Goal of the exercise
Report every line of the records that contains the word "comment".

(Stored data entries)
-- -- --

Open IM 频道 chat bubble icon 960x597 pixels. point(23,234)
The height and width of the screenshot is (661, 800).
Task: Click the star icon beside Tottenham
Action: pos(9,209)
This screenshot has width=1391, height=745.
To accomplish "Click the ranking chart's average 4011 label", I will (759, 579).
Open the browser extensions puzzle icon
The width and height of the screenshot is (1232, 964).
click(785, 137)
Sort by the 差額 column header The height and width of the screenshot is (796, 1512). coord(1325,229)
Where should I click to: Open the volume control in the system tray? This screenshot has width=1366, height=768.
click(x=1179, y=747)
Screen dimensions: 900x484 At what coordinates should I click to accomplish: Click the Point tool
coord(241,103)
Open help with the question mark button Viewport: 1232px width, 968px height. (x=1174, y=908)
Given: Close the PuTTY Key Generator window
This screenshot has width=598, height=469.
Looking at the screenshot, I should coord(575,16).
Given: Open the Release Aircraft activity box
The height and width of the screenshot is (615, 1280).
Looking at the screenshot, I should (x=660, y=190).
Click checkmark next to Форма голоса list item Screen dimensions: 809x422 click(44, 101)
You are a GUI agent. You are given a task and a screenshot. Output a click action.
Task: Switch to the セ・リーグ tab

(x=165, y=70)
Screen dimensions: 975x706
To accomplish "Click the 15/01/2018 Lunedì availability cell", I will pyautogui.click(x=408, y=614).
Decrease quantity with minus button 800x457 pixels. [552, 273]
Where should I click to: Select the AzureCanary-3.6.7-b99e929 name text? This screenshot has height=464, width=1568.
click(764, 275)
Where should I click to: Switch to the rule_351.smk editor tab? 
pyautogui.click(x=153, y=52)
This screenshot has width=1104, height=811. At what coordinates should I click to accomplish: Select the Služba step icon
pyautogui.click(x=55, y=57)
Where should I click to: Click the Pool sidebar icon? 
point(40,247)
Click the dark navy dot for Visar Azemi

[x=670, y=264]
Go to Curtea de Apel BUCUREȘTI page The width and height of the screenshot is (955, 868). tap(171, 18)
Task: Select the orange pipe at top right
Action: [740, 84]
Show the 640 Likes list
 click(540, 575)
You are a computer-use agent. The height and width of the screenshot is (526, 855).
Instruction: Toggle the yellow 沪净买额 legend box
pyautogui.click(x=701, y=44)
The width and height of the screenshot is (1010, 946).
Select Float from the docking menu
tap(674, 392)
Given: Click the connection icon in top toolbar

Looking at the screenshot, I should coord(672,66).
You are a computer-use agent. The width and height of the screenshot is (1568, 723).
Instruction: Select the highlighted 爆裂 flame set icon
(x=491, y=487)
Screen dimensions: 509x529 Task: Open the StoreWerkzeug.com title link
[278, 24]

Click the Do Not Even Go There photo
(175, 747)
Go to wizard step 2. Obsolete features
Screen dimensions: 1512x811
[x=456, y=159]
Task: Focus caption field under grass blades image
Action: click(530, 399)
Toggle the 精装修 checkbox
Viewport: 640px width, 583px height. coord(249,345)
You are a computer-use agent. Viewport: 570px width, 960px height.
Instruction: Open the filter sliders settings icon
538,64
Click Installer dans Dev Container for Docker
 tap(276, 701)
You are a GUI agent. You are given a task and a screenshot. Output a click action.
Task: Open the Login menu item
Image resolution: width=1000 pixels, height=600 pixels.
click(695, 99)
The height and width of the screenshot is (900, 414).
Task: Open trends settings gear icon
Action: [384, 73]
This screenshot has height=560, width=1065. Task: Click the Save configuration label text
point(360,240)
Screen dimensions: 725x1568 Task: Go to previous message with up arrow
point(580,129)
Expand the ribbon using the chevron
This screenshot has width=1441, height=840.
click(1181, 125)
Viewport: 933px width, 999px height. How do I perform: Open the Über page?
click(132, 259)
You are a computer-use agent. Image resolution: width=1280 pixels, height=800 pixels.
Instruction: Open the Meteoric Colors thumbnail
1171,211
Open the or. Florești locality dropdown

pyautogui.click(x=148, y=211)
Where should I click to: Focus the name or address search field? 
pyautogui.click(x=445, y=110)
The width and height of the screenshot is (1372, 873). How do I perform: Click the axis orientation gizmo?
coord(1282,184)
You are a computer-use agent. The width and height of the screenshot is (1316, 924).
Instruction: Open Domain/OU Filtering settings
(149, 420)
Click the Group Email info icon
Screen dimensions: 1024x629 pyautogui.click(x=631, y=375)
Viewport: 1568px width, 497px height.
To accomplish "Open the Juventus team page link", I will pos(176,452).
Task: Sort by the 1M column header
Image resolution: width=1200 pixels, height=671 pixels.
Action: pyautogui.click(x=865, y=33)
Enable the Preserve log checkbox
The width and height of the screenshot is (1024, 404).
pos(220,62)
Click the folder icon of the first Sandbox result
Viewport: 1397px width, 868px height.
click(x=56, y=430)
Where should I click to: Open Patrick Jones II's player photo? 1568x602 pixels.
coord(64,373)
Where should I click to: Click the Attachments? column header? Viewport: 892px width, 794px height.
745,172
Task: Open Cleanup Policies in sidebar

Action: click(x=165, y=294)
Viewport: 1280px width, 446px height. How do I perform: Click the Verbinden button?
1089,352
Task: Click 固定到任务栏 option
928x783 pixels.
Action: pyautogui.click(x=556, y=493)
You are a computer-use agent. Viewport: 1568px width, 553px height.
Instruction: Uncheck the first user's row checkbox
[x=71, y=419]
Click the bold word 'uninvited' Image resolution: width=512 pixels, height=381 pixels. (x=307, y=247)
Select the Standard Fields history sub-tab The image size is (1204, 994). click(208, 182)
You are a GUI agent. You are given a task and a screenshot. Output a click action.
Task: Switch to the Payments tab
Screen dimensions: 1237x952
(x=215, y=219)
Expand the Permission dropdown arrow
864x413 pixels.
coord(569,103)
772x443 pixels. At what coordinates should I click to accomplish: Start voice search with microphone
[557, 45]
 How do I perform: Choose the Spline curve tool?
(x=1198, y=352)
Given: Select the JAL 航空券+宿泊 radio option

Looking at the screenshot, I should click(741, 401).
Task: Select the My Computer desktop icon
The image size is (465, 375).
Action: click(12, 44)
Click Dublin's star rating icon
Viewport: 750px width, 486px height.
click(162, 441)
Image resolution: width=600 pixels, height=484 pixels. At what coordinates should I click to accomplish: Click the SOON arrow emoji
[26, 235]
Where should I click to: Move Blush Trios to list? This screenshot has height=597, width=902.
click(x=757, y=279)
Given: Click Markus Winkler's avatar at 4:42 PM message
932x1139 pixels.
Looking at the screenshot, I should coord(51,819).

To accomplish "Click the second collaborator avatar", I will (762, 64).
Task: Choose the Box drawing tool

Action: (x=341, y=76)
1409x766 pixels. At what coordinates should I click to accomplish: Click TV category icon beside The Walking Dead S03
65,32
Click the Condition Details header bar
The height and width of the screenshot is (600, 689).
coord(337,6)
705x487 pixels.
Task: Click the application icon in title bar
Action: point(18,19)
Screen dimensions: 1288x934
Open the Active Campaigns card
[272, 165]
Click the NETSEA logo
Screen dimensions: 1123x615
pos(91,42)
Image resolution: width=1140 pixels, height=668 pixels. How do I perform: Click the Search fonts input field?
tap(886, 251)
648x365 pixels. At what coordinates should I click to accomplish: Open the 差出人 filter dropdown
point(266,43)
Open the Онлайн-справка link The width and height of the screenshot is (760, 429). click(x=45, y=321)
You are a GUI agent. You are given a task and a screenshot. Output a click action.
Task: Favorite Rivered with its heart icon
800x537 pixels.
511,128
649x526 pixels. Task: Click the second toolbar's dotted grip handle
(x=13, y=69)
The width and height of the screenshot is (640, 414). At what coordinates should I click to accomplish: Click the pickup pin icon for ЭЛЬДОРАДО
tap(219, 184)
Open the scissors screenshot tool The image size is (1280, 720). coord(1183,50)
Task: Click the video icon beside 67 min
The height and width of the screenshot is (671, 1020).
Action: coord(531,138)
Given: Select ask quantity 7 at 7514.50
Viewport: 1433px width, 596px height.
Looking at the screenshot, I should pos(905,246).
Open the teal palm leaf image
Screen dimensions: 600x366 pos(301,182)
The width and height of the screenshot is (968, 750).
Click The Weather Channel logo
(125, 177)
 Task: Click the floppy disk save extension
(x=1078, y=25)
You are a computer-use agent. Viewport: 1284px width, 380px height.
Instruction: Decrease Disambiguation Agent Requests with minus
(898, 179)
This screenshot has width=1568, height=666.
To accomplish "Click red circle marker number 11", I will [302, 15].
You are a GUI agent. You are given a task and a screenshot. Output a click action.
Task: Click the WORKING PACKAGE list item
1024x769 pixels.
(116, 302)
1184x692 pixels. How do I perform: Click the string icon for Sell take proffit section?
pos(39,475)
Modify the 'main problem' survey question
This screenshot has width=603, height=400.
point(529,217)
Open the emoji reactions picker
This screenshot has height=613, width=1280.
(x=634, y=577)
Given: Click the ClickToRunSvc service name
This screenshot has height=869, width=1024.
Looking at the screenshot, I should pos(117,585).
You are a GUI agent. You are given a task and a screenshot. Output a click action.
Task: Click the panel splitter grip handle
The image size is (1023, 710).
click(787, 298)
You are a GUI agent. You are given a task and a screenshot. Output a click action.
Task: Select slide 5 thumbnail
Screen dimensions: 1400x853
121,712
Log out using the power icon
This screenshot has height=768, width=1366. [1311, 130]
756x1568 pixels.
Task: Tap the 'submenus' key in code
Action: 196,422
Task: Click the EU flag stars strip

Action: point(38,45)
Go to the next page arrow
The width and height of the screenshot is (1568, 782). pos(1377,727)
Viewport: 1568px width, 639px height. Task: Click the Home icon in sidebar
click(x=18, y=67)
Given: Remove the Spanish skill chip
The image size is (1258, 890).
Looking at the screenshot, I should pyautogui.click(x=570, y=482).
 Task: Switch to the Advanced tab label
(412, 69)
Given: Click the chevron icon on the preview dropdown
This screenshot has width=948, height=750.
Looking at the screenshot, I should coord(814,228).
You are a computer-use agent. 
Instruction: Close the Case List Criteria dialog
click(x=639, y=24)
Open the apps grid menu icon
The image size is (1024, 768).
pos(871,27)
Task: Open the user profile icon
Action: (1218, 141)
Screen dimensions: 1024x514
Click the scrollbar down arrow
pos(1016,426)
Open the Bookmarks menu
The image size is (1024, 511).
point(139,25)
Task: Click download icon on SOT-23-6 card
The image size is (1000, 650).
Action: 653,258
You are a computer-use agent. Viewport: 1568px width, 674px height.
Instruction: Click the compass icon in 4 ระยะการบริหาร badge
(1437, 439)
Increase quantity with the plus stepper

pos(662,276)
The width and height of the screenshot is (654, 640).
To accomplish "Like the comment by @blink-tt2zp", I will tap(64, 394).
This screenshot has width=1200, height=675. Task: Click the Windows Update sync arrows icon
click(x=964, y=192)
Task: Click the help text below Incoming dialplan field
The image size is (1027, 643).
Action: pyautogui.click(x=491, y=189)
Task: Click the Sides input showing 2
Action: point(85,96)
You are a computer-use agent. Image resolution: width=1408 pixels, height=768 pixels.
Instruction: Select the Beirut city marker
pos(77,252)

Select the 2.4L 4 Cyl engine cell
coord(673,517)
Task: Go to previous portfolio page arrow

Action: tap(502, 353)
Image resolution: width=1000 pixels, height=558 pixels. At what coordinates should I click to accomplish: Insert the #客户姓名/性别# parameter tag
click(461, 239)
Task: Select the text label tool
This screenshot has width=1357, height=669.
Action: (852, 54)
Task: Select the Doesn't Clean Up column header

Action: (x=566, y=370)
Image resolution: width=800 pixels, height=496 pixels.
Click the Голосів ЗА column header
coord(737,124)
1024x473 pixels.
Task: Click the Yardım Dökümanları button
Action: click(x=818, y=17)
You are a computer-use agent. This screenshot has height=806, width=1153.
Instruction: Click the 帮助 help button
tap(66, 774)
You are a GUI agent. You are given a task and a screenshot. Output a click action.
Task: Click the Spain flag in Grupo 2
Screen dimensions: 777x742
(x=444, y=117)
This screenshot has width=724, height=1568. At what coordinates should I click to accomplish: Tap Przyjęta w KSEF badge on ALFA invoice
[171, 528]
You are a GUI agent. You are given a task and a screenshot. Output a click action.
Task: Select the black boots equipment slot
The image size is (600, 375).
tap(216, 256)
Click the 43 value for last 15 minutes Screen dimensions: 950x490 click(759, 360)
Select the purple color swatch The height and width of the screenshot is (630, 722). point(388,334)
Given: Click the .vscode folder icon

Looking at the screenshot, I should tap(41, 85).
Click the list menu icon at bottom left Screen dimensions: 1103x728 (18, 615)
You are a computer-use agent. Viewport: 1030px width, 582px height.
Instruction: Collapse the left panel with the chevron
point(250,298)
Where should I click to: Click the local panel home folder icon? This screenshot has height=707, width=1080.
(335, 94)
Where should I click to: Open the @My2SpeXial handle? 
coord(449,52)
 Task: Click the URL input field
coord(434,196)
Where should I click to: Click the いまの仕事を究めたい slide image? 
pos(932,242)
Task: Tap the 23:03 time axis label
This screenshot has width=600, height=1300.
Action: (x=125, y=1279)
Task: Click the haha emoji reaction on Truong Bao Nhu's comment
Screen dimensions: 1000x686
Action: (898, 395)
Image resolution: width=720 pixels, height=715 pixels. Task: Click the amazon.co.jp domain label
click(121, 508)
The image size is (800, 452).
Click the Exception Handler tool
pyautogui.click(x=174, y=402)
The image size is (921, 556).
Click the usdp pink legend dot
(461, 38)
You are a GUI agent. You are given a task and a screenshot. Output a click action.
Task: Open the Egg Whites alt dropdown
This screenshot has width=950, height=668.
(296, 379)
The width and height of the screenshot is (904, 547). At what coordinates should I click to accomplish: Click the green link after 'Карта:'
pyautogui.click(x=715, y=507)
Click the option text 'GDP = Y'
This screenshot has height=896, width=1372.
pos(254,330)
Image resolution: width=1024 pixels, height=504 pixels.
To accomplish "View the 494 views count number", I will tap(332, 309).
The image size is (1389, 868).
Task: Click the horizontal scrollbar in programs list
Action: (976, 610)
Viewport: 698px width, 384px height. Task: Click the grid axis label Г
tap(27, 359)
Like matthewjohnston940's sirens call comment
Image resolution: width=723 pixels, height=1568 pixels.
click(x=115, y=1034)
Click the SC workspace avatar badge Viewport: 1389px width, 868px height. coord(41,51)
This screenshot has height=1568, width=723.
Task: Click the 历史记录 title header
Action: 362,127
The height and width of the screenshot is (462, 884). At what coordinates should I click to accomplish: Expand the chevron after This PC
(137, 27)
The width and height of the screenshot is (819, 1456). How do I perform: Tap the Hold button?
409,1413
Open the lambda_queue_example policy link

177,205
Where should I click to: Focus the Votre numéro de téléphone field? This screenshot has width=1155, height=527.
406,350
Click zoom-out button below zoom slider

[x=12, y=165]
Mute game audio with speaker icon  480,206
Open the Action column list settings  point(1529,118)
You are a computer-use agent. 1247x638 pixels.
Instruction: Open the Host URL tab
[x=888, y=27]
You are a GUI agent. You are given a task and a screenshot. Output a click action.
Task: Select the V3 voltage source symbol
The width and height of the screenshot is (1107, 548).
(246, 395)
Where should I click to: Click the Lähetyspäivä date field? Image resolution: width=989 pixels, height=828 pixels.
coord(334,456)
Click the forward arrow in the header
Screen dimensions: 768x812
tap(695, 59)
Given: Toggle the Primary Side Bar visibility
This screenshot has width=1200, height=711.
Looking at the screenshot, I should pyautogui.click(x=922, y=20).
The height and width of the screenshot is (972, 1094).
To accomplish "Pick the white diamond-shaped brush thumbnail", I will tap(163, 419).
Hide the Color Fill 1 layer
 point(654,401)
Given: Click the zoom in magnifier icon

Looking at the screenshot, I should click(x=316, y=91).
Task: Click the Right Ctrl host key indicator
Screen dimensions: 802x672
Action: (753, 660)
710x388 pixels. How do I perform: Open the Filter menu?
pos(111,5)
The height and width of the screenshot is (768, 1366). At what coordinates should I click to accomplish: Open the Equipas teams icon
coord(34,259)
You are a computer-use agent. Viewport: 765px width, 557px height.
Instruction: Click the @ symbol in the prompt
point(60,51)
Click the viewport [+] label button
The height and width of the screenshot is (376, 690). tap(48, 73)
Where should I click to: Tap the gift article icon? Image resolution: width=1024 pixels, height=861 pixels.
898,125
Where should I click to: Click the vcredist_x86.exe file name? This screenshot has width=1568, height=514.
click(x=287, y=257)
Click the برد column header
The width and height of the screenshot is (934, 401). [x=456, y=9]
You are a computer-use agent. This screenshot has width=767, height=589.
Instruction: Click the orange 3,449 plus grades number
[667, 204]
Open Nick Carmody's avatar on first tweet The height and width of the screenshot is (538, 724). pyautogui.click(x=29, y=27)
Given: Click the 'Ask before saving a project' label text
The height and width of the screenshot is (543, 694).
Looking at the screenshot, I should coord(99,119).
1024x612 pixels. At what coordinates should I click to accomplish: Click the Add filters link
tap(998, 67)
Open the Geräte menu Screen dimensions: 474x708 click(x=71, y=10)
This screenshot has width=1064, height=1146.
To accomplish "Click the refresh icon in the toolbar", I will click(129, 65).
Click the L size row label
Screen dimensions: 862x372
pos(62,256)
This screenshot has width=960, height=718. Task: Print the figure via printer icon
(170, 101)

-- -- --

Output of the task
To accomplish "Like the comment by @blink-tt2zp", I will tap(64, 394).
Task: Click the haha emoji reaction on Truong Bao Nhu's comment
Like matthewjohnston940's sirens call comment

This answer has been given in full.